In a statement Tour said any method to form long wires only a few nanometres wide should catch the interest of microelectronics manufacturers.
‘They can never take advantage of the smallest nanoscale devices if they can’t address them with a nanoscale wire,’ he said. ‘Right now, manufacturers can make small features, or make big features and put them where they want them. But to have both has been difficult. To be able to pattern a line this thin right where you want it is a big deal because it permits you to take advantage of the smallness in size of nanoscale devices.’
Tour said water’s tendency to adhere to surfaces is essential to the process. ‘There are big machines that are used in electronics research that are often heated to hundreds of degrees under ultrahigh vacuum to drive off all the water that adheres to the inside surfaces,’ he said. ‘Otherwise there’s always going to be a layer of water. In our experiments, water accumulates at the edge of the structure and protects the graphene from the reactive ion etching (RIE). So in our case, that residual water is the key to success.
‘Nobody’s ever thought of this before, and it’s nothing we thought of,’ Tour said. ‘This was fortuitous.’
Abramova and Slesarev had set out to fabricate nanoribbons by inverting a method developed by another Rice lab to make narrow gaps in materials. The original method utilised the ability of some metals to form a native oxide layer that expands and shields material just on the edge of the metal mask. The new method worked, but not as expected.
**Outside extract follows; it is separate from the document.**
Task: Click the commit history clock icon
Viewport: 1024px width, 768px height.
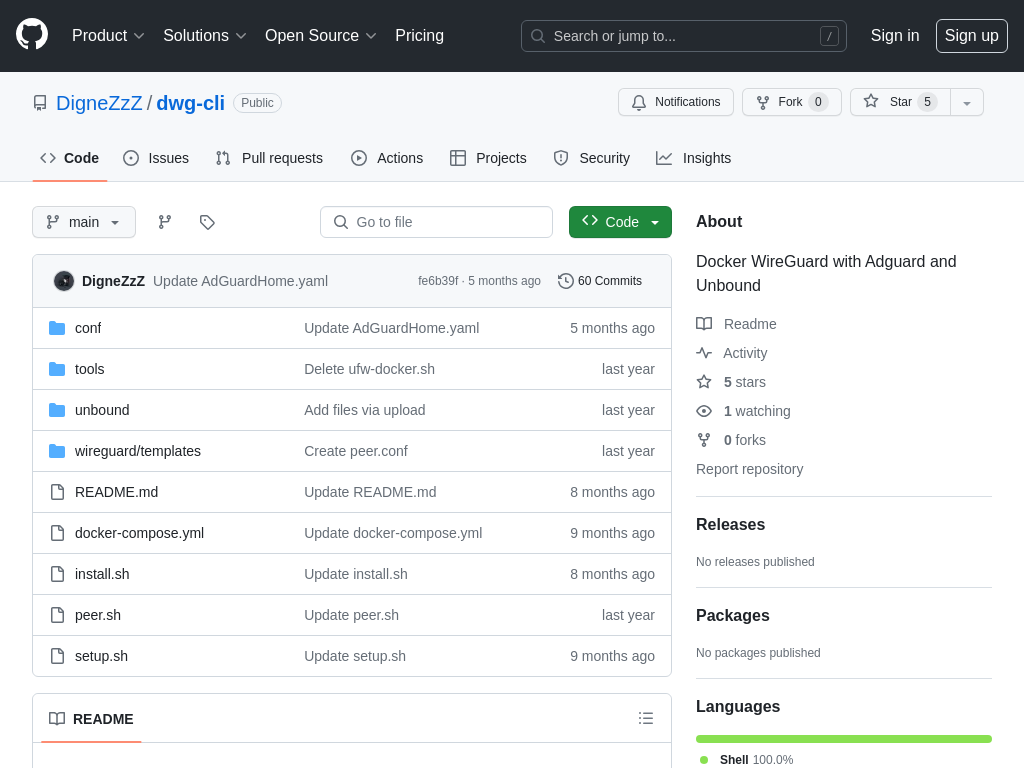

‘We first suspected there was some kind of shadowing,’ Abramova said. But other metals that didn’t expand as much, if at all, showed no difference, nor did varying the depth of the pattern. ‘I was basically looking for anything that would change something.’
It took two years to develop and test the meniscus theory, during which the researchers also confirmed its potential to create sub-10-nanometer wires from other kinds of materials, including platinum. They also constructed field-effect transistors to check the electronic properties of graphene nanoribbons.
To be sure that water does indeed account for the ribbons, they tried eliminating its effect by first drying the patterns by heating them under vacuum, and then by displacing the water with acetone to eliminate the meniscus. In both cases, no graphene nanoribbons were created.